Other Russian sources said he was also interested in the long-range, high-altitude NPO Almaz S-300 air-defence system, the shorter-range NPO Almaz Tor-M2E and NPO Almaz BUK-M1 surface-to-air missile systems as well as combat helicopters, Kartsev-Venediktov T-90 main battle tanks and at least one diesel-powered submarine.
The Arab states of North Africa, known as the Maghreb, began significant military upgrades in 2006.
In March of that year Algeria, which had been ravaged by a civil war with Islamist militants throughout the 1990s, concluded an agreement with Moscow for weapons worth $7.5 billion.
Although Algeria, a stalwart Soviet client during the Cold War, was opening up to the West, particularly after Sept. 11, 2001, Moscow won the contract by writing off $4.74 billion of Algeria’s Soviet-era debt.

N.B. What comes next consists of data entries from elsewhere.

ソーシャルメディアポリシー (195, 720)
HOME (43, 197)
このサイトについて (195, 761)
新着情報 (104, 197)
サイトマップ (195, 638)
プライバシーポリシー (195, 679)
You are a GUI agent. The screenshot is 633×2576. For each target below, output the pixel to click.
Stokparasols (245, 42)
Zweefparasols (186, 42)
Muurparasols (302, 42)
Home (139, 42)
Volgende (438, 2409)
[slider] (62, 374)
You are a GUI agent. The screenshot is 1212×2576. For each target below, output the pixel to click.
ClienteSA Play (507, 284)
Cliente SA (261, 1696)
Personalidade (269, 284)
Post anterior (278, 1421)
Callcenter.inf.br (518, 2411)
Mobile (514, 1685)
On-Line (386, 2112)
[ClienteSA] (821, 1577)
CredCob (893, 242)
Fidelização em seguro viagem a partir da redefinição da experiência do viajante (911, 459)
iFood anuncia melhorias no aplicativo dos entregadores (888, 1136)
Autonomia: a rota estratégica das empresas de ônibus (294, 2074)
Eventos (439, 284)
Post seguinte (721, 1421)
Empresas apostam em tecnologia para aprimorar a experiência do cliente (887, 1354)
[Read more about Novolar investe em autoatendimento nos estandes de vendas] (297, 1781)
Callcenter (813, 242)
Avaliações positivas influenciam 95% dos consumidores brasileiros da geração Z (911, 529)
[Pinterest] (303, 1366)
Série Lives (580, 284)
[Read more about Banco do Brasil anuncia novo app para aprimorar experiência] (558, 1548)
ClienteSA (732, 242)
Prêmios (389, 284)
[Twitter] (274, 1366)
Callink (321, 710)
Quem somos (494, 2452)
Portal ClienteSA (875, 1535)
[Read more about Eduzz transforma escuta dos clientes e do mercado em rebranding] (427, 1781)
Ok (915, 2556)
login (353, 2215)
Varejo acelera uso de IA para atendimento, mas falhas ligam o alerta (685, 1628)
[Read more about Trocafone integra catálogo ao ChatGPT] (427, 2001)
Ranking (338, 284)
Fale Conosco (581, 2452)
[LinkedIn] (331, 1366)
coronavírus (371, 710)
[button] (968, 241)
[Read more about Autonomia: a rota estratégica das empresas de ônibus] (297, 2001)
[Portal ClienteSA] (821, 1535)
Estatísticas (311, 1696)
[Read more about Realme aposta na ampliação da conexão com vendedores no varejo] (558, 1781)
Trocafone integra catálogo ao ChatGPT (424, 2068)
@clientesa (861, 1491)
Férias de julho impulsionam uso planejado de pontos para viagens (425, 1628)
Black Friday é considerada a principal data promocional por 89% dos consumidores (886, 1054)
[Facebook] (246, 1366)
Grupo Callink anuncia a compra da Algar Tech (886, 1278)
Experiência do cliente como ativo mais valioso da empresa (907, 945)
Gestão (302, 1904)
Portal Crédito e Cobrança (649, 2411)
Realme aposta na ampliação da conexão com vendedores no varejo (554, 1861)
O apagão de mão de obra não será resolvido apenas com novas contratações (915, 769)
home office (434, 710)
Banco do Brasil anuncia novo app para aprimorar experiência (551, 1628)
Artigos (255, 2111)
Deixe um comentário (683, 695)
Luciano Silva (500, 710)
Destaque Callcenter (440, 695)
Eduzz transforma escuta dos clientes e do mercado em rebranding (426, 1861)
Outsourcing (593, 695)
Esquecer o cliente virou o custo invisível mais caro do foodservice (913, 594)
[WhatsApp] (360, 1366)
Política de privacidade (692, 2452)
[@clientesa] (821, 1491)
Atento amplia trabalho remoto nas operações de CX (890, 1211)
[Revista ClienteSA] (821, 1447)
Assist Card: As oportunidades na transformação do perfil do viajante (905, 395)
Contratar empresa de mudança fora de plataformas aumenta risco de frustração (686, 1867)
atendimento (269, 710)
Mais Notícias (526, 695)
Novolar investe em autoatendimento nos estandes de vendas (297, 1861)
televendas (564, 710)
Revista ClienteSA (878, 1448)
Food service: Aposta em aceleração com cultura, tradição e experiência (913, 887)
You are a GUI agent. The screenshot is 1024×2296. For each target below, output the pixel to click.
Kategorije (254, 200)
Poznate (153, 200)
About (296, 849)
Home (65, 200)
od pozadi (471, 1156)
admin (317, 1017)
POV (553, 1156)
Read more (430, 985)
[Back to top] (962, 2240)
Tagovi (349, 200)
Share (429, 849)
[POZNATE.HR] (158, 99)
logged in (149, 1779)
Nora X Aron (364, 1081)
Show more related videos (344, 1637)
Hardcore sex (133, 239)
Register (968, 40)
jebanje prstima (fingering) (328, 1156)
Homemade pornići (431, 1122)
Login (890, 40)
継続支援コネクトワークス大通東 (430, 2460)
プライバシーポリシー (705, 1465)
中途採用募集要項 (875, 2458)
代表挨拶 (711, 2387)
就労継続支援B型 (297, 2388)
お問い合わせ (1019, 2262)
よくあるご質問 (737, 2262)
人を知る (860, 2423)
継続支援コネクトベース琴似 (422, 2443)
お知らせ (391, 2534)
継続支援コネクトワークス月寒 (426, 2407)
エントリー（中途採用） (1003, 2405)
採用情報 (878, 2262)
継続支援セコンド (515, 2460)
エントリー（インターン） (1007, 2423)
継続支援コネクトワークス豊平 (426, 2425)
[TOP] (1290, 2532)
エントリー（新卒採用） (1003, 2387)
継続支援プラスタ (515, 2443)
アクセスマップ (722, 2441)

Soon after, Morocco, Algeria’s traditional rival with whom it is locked in a decades-old dispute over the mineral-rich Western Sahara, announced it planned a major upgrade of its military.
Although short of funds, it started with a French deal to upgrade its Dassault Mirage F1 fighters.
That triggered concerns that the Maghreb states, never the best of friends, were engaging in a regional arms race, with the United States, France, Italy and Britain likely to trail far behind a resurgent Russia in arms sales, the ENN said.
“Since then Morocco, a stalwart US ally starved of meaningful procurement for two decades, has opened negotiations with France about buying at least one FREMM frigate.
“The United States offered 24 Lockheed Martin F-16 fighters for $2.5 billion, effectively edging out potential French aircraft purchases.”
The timing of Morocco’s foray into the international weapons market has increased the perception that Rabat felt the need to respond to Algeria’s deal with Russia,” Jane’s Foreign Report observed recently.
Libya’s return to the global arms market was generally expected since, Jane’s noted, its military “is, if anything, in a worse state than any of its Maghreb rivals.”
But it added that “coming on top of the Moroccan and Algerian deals, it is easy to see why Libya could be seen to be joining a Maghreb arms race.”